◆ **Task prompt**
Repeat the data exactly, please.

[Items listed in a dataset]
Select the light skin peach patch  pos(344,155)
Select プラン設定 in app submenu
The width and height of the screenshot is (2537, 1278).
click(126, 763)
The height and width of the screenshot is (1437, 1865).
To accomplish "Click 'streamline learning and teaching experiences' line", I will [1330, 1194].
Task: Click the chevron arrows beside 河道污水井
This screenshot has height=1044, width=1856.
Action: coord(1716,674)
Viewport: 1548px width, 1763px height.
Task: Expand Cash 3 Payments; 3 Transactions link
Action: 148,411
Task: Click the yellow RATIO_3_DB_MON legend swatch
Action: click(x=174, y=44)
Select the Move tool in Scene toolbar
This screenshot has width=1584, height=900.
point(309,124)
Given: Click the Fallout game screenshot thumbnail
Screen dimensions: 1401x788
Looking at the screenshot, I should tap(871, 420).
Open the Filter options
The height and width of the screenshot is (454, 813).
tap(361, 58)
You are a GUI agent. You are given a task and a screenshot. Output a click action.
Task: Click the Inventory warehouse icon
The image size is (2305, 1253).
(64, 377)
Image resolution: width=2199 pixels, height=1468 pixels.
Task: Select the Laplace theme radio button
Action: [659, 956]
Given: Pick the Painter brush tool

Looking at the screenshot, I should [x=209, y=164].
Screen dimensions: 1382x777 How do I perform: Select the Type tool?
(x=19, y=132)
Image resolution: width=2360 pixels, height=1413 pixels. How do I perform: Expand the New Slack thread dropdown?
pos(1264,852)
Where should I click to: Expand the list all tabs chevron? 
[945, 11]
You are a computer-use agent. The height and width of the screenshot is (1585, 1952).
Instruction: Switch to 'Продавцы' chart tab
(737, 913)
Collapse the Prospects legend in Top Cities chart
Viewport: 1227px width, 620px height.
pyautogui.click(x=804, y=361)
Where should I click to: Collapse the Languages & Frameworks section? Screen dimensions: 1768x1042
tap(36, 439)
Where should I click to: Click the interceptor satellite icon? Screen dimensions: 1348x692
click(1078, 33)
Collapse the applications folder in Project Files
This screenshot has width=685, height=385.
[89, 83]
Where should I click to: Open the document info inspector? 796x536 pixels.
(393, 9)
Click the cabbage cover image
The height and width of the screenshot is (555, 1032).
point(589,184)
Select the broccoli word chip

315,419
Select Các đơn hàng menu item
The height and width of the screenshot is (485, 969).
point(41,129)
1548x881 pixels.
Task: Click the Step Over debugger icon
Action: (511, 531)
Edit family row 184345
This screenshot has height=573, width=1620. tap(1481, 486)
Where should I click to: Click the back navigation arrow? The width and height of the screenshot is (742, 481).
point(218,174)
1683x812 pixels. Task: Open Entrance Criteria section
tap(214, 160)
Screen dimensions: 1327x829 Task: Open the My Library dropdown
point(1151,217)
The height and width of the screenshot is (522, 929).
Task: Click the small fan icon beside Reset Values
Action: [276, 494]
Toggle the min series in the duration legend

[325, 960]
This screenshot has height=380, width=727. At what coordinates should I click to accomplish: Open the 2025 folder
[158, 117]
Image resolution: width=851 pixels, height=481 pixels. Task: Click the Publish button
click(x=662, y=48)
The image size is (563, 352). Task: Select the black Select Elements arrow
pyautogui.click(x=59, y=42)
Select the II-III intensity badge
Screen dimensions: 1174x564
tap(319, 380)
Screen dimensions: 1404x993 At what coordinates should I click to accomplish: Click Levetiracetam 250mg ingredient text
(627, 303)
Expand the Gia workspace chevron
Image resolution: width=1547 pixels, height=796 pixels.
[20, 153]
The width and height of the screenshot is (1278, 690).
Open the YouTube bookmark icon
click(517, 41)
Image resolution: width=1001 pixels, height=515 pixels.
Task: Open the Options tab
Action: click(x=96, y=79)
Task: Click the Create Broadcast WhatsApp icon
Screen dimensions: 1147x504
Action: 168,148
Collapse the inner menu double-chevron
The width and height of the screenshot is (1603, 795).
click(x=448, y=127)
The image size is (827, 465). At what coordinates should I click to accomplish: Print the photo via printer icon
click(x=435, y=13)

◆ **Written solution**
Select the light skin peach patch  pos(344,155)
Select プラン設定 in app submenu
The width and height of the screenshot is (2537, 1278).
click(126, 763)
The height and width of the screenshot is (1437, 1865).
To accomplish "Click 'streamline learning and teaching experiences' line", I will [1330, 1194].
Task: Click the chevron arrows beside 河道污水井
This screenshot has height=1044, width=1856.
Action: coord(1716,674)
Viewport: 1548px width, 1763px height.
Task: Expand Cash 3 Payments; 3 Transactions link
Action: 148,411
Task: Click the yellow RATIO_3_DB_MON legend swatch
Action: click(x=174, y=44)
Select the Move tool in Scene toolbar
This screenshot has width=1584, height=900.
point(309,124)
Given: Click the Fallout game screenshot thumbnail
Screen dimensions: 1401x788
Looking at the screenshot, I should tap(871, 420).
Open the Filter options
The height and width of the screenshot is (454, 813).
tap(361, 58)
You are a GUI agent. You are given a task and a screenshot. Output a click action.
Task: Click the Inventory warehouse icon
The image size is (2305, 1253).
(64, 377)
Image resolution: width=2199 pixels, height=1468 pixels.
Task: Select the Laplace theme radio button
Action: [659, 956]
Given: Pick the Painter brush tool

Looking at the screenshot, I should [x=209, y=164].
Screen dimensions: 1382x777 How do I perform: Select the Type tool?
(x=19, y=132)
Image resolution: width=2360 pixels, height=1413 pixels. How do I perform: Expand the New Slack thread dropdown?
pos(1264,852)
Where should I click to: Expand the list all tabs chevron? 
[945, 11]
You are a computer-use agent. The height and width of the screenshot is (1585, 1952).
Instruction: Switch to 'Продавцы' chart tab
(737, 913)
Collapse the Prospects legend in Top Cities chart
Viewport: 1227px width, 620px height.
pyautogui.click(x=804, y=361)
Where should I click to: Collapse the Languages & Frameworks section? Screen dimensions: 1768x1042
tap(36, 439)
Where should I click to: Click the interceptor satellite icon? Screen dimensions: 1348x692
click(1078, 33)
Collapse the applications folder in Project Files
This screenshot has width=685, height=385.
[89, 83]
Where should I click to: Open the document info inspector? 796x536 pixels.
(393, 9)
Click the cabbage cover image
The height and width of the screenshot is (555, 1032).
point(589,184)
Select the broccoli word chip

315,419
Select Các đơn hàng menu item
The height and width of the screenshot is (485, 969).
point(41,129)
1548x881 pixels.
Task: Click the Step Over debugger icon
Action: (511, 531)
Edit family row 184345
This screenshot has height=573, width=1620. tap(1481, 486)
Where should I click to: Click the back navigation arrow? The width and height of the screenshot is (742, 481).
point(218,174)
1683x812 pixels. Task: Open Entrance Criteria section
tap(214, 160)
Screen dimensions: 1327x829 Task: Open the My Library dropdown
point(1151,217)
The height and width of the screenshot is (522, 929).
Task: Click the small fan icon beside Reset Values
Action: [276, 494]
Toggle the min series in the duration legend

[325, 960]
This screenshot has height=380, width=727. At what coordinates should I click to accomplish: Open the 2025 folder
[158, 117]
Image resolution: width=851 pixels, height=481 pixels. Task: Click the Publish button
click(x=662, y=48)
The image size is (563, 352). Task: Select the black Select Elements arrow
pyautogui.click(x=59, y=42)
Select the II-III intensity badge
Screen dimensions: 1174x564
tap(319, 380)
Screen dimensions: 1404x993 At what coordinates should I click to accomplish: Click Levetiracetam 250mg ingredient text
(627, 303)
Expand the Gia workspace chevron
Image resolution: width=1547 pixels, height=796 pixels.
[20, 153]
The width and height of the screenshot is (1278, 690).
Open the YouTube bookmark icon
click(517, 41)
Image resolution: width=1001 pixels, height=515 pixels.
Task: Open the Options tab
Action: click(x=96, y=79)
Task: Click the Create Broadcast WhatsApp icon
Screen dimensions: 1147x504
Action: 168,148
Collapse the inner menu double-chevron
The width and height of the screenshot is (1603, 795).
click(x=448, y=127)
The image size is (827, 465). At what coordinates should I click to accomplish: Print the photo via printer icon
click(x=435, y=13)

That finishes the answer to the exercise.